15:23‘É cachaça’

por Ascânio Seleme

A senadora Gleisi Hoffmann se aproxima de Lula, estica seu pescoço para chegar mais perto, e cheira o líder que discursava para a massa de militantes horas antes de se entregar à polícia para cumprir sua pena de 12 anos de cadeia. Gleisi volta para o seu lugar e diz para Dilma “é cachaça”. Dilma dissimula, faz de conta que não é com ela e entabula uma conversa com Manuela. Segundos antes, Dilma passa por Gleisi e cochicha alguma coisa. Deve ter dito que Lula cheirava à bebida. E Gleisi foi conferir. Esta cena mostra muito bem como todos os envolvidos nela são humanos, mais que humanos, são gente simples que reage a situações especiais da vida com naturalidade.

Outra cena deste mesmo comício mostra um momento de cuidado e ternura que humaniza ainda mais episódio. Lula bebe golinhos pequenos de uma garrafa de água de plástico. Manuela, ao lado do líder, conversa com ele, impossível saber o que falam. Mas ela olha para a garrafa, faz gestos com a mão, e quando um ajudante se aproxima para tirá-la de Lula, Manuela tenta ajudar. Lula reage, segura a garrafa, fala alguma coisa, dá mais um golinho e por fim solta a garrafa. Nada mais natural e humano. Quem não tomaria sua bebida preferida momentos antes de começar a cumprir uma pena de 12 anos?

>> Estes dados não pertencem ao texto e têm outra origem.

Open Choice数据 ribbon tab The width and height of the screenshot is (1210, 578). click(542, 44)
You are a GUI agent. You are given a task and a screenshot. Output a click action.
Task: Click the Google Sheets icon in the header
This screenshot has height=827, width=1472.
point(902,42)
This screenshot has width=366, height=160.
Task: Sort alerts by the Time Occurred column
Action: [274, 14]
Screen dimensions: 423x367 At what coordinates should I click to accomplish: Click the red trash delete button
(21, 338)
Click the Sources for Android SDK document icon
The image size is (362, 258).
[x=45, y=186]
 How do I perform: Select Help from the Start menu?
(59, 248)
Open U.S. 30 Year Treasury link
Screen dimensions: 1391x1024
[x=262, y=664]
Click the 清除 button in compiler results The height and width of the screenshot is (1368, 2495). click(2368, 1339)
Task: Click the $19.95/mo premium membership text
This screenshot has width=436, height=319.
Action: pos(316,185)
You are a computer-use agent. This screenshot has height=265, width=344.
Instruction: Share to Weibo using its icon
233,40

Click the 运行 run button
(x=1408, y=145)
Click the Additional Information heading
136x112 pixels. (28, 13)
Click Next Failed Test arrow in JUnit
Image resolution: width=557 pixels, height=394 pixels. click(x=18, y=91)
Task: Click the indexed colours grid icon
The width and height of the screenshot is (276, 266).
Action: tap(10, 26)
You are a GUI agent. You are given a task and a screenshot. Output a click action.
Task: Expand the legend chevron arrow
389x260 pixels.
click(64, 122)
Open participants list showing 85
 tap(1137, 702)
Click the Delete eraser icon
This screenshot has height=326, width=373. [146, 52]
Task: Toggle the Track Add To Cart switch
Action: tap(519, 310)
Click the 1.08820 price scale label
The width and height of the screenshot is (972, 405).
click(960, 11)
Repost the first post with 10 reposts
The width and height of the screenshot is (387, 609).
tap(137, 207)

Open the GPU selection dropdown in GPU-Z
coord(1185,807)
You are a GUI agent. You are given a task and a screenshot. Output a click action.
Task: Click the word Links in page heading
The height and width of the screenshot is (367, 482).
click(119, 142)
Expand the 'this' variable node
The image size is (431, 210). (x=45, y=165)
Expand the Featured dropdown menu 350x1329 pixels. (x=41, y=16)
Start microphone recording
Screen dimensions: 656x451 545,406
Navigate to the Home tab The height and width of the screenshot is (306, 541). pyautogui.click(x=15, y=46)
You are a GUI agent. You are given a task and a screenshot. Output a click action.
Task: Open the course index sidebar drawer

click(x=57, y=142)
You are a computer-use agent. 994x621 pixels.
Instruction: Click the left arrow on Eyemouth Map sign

Lula se comportou da maneira natural, como que se esperava. Ele vinha de mais de 30 horas de tensão, mal acomodado que estava, dormindo duas noites numa sala do Sindicato dos Metalúrgicos em São Bernardo do Campo, tinha que, em algum momento, relaxar. O curioso é que Lula escolheu dar aqueles golinhos pouco antes de fazer um dos mais importantes discursos da sua vida. Não o melhor, até porque foi apenas uma versão dos últimos que proferira. Mas o que ficaria para a História.

O fato é que Lula sabia o que estava fazendo. Ele se conhece bem. Sabia o quanto aguentaria, e que não seriam uns goles a mais ou a menos que o impediriam de falar em seguida. Na época em que trabalhava como torneiro mecânico na mesma São Bernardo, Lula e seus amigos bebiam sempre nos intervalos de turnos, na hora do almoço. Bebiam e algumas vezes jogavam uma peladinha antes de voltar ao batente. Ele próprio um dia contou esta história, rindo, dizendo que os amigos voltavam para o trabalho encharcados de suor dentro de seus macacões.

Mais tarde, depois que estas duas cenas foram destacadas e circularam nas redes, Manuela deu entrevista dizendo que Lula não bebeu antes de discursar. Gleisi não disse nada, menos ainda Dilma. As imagens não deixam muita dúvida, apesar do carinho de Manuela querendo proteger Lula. Mas a deputada concordou que, fosse ela quem estivesse na iminência de ser presa, também tomaria cachaça. Enfim, o que importa em todo o episódio é que, ao contrário do que quis fazer crer, Lula é um ser humano cercado por seus fantasmas, suas angústias, suas alegrias e seus prazeres.

Houve uma época em que Lula se dedicava com mais afinco aos prazeres da vida. Foi quando tentou expulsar do Brasil o correspondente do “New York Times”, Larry Rohter, que publicou no jornal notícia de que “o hábito de bebericar do presidente” estava virando preocupação nacional. Rohter errou, porque os goles de Lula não preocupavam ninguém, mas também acertou, porque aquele era mesmo um hábito de Lula. Como de resto, de uma grande parcela da população adulta brasileira. E até onde se saiba, beber nunca atrapalhou Lula de governar.

No discurso que fez depois daqueles golinhos, ao dizer que já não era mais um ser humano, acrescentou que virou uma ideia. Talvez uma boa ideia, mas com certeza um ser humano igualzinho a todos os outros, como suas fraquezas e fortalezas. Tentou-se criar um mito em torno do homem que resistia à ordem de prisão, que era carregado nos ombros pela aguerrida militância. O que se viu foi um condenado por corrupção se agarrando nos últimos fios de esperança que havia, e tomando uns goles para acreditar que aqueles fios poderiam resistir ao peso da sua culpa. Não resistiram.

Lula é um dos protagonistas mais importantes que a nação já construiu. E o que mais o difere de outros grandes líderes que transitaram pelas páginas da nossa história é exatamente o fato de ser mais comum que os demais. Embora seja uma metamorfose ambulante, como ele mesmo se definiu, complexo e contraditório, Lula é um homem mais raiz que os seus antecessores. Por isso, talvez, tenha sido capaz de beber cachaça na frente de milhares de pessoas fingindo estar tomando água.